Hard to know which of all that played the biggest part in killing him.

And still he wrote, mostly while on the road. His songs defined country music and spoke simply to folks. He took their titles often from conversations. “You’re gonna change or I’m a gonna leave” “You win again” and others were lines he heard spoken.

He referred to himself often in the third person, as “Ole Hank.”

But he was only 29 when he died.

One beautiful character who emerges in his story is Ernest Tubb, a rock to whom Hank turned often during his constant marital problems with Audrey, whom Chet Flippo portrays as a conniving, money-grubbing plague on Williams’ life – not that Hank didn’t contribute to the disaster that was their marriage. Tubb was by contrast sober, wise, and had learned to manage the country music life in a way that Hank never did. 

So, too, an almost-was singer named Braxton Schuffert, who turned his back on the music business and devoted himself to his family back in Shreveport and his job delivering for Hormel Meats.

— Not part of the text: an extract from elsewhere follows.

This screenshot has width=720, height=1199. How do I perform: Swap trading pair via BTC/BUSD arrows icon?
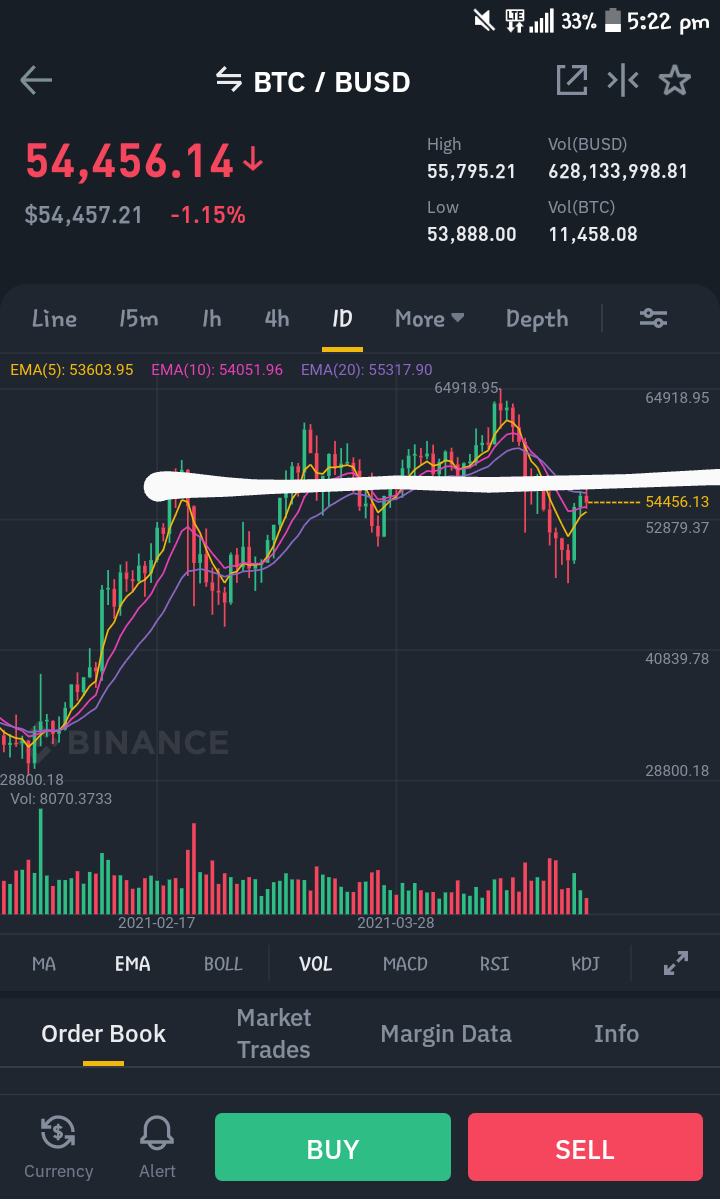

Apparently a talented singer, Schuffert saw the life his friend was leading and didn’t want that for himself, though Hank was often urging him to move to Nashville, offering to get him on the Opry, plying him with songs he’d written. Sounds like Schuffert had a career waiting for him if he’d wanted it. Hank visited him every time he went to Shreveport and Schuffert seemed one of the few in Hank’s life who cared for the singer, but took him as a cautionary tale, no matter how big and famous he got.

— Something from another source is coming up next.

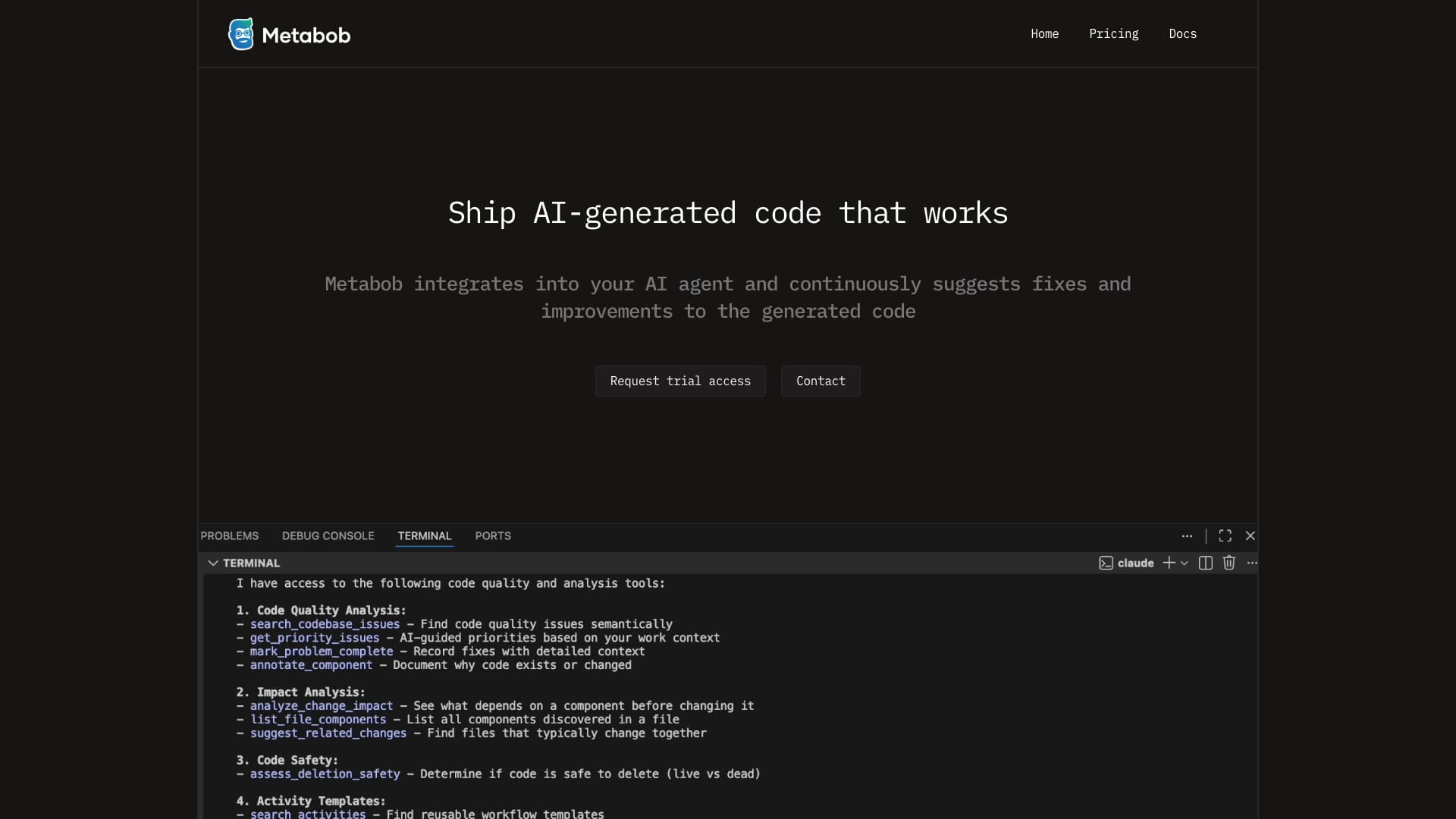The image size is (1456, 819).
Task: Navigate to Home in header
Action: tap(1044, 33)
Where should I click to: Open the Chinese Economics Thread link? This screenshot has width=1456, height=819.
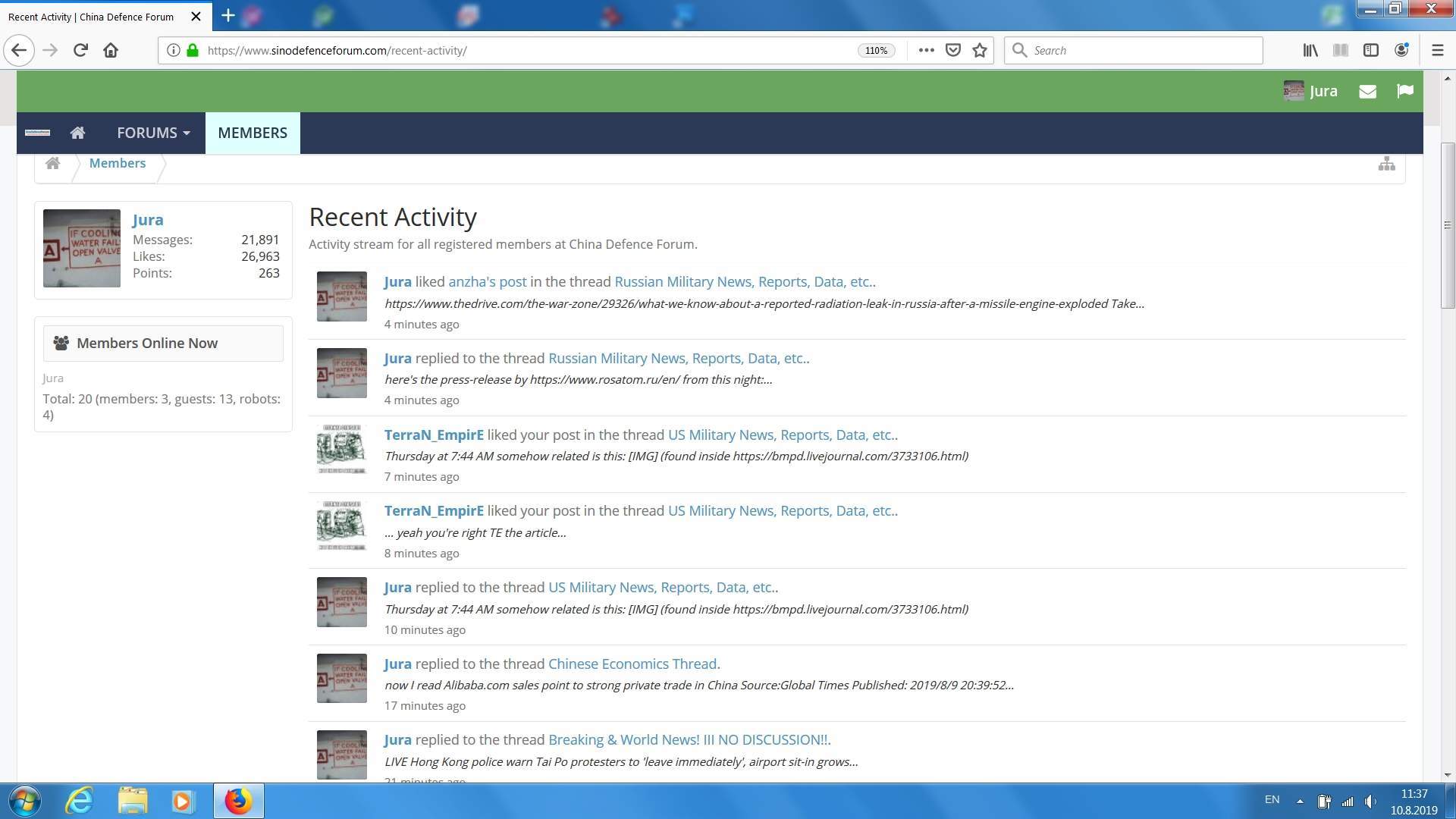pos(632,664)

The last few months of Hank’s life are painful to read. Constantly drunk or stoned, incontinent, weak and bone thin, plied pills and morphine by a quack ex-felon he hired as his personal physician, divorced from Audrey whom he still loved and hated, banned from the Grand Ole Opry, missing his son Bocephus, barely remembering the words to his own songs, on stage hanging onto a microphone stand, marrying a young country girl three times on the same day, twice in front of legion of paying fans, not remember any of it.

Clearly a man in need of serious addiction and pain treatment, both, and a long break from the road.

The incredible thing is during those last months he wrote Your Cheatin’ HeartJambalayaSettin’ the Woods on Fire and I’ll Never Get out of This World Alive– each one a country classic. It’s not even clear he ever performed Your Cheatin’ Heart live.

He was dying for days before he passed, which he did on New Year’s Eve, 1952 in a Cadillac taking him to a show in Canton, OH. He was only discovered so by his driver, who stopped in Oak Hill, WV, lost and unsure which highway to take to Ohio.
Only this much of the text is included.